++++ Listed entries ++++

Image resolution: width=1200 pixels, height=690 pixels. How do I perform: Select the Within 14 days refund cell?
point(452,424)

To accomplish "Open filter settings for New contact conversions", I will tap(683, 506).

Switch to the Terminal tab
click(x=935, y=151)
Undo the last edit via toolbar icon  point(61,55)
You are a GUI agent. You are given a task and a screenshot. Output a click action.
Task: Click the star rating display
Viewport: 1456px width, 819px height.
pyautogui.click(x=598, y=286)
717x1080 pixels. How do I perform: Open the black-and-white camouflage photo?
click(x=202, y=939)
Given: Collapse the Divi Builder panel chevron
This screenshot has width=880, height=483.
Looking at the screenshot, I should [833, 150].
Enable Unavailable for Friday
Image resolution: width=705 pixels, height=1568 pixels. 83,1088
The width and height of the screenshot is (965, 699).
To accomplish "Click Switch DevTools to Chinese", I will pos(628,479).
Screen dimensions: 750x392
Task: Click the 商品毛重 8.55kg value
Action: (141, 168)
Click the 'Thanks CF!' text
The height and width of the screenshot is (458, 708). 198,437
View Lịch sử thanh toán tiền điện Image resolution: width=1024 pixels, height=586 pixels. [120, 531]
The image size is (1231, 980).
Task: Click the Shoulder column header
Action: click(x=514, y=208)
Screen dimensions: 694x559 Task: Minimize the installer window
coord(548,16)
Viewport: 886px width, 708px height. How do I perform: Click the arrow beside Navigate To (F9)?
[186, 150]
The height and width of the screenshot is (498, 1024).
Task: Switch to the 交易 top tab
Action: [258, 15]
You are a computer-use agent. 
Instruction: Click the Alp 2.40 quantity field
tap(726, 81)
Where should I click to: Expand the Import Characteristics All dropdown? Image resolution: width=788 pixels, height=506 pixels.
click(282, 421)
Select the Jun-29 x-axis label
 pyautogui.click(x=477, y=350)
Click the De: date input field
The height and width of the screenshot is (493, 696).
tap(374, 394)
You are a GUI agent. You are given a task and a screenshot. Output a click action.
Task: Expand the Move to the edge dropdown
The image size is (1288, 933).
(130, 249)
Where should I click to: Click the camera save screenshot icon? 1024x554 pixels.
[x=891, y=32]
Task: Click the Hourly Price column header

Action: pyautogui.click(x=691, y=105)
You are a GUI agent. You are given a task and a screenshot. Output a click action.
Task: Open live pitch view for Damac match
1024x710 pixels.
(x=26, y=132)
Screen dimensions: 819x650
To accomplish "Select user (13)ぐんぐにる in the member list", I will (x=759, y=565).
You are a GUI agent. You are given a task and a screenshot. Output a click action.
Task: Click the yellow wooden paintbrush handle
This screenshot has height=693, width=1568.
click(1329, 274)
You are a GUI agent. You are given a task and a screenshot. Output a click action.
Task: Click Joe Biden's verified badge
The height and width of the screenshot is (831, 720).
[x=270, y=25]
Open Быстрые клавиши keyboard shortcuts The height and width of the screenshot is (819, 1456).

++++

Requirement
Repeat the material in full. Change nothing.

Reply
Image resolution: width=1200 pixels, height=690 pixels. How do I perform: Select the Within 14 days refund cell?
point(452,424)

To accomplish "Open filter settings for New contact conversions", I will tap(683, 506).

Switch to the Terminal tab
click(x=935, y=151)
Undo the last edit via toolbar icon  point(61,55)
You are a GUI agent. You are given a task and a screenshot. Output a click action.
Task: Click the star rating display
Viewport: 1456px width, 819px height.
pyautogui.click(x=598, y=286)
717x1080 pixels. How do I perform: Open the black-and-white camouflage photo?
click(x=202, y=939)
Given: Collapse the Divi Builder panel chevron
This screenshot has width=880, height=483.
Looking at the screenshot, I should [833, 150].
Enable Unavailable for Friday
Image resolution: width=705 pixels, height=1568 pixels. 83,1088
The width and height of the screenshot is (965, 699).
To accomplish "Click Switch DevTools to Chinese", I will pos(628,479).
Screen dimensions: 750x392
Task: Click the 商品毛重 8.55kg value
Action: (141, 168)
Click the 'Thanks CF!' text
The height and width of the screenshot is (458, 708). 198,437
View Lịch sử thanh toán tiền điện Image resolution: width=1024 pixels, height=586 pixels. [120, 531]
The image size is (1231, 980).
Task: Click the Shoulder column header
Action: click(x=514, y=208)
Screen dimensions: 694x559 Task: Minimize the installer window
coord(548,16)
Viewport: 886px width, 708px height. How do I perform: Click the arrow beside Navigate To (F9)?
[186, 150]
The height and width of the screenshot is (498, 1024).
Task: Switch to the 交易 top tab
Action: [258, 15]
You are a computer-use agent. 
Instruction: Click the Alp 2.40 quantity field
tap(726, 81)
Where should I click to: Expand the Import Characteristics All dropdown? Image resolution: width=788 pixels, height=506 pixels.
click(282, 421)
Select the Jun-29 x-axis label
 pyautogui.click(x=477, y=350)
Click the De: date input field
The height and width of the screenshot is (493, 696).
tap(374, 394)
You are a GUI agent. You are given a task and a screenshot. Output a click action.
Task: Expand the Move to the edge dropdown
The image size is (1288, 933).
(130, 249)
Where should I click to: Click the camera save screenshot icon? 1024x554 pixels.
[x=891, y=32]
Task: Click the Hourly Price column header

Action: pyautogui.click(x=691, y=105)
You are a GUI agent. You are given a task and a screenshot. Output a click action.
Task: Open live pitch view for Damac match
1024x710 pixels.
(x=26, y=132)
Screen dimensions: 819x650
To accomplish "Select user (13)ぐんぐにる in the member list", I will (x=759, y=565).
You are a GUI agent. You are given a task and a screenshot. Output a click action.
Task: Click the yellow wooden paintbrush handle
This screenshot has height=693, width=1568.
click(1329, 274)
You are a GUI agent. You are given a task and a screenshot. Output a click action.
Task: Click Joe Biden's verified badge
The height and width of the screenshot is (831, 720).
[x=270, y=25]
Open Быстрые клавиши keyboard shortcuts The height and width of the screenshot is (819, 1456).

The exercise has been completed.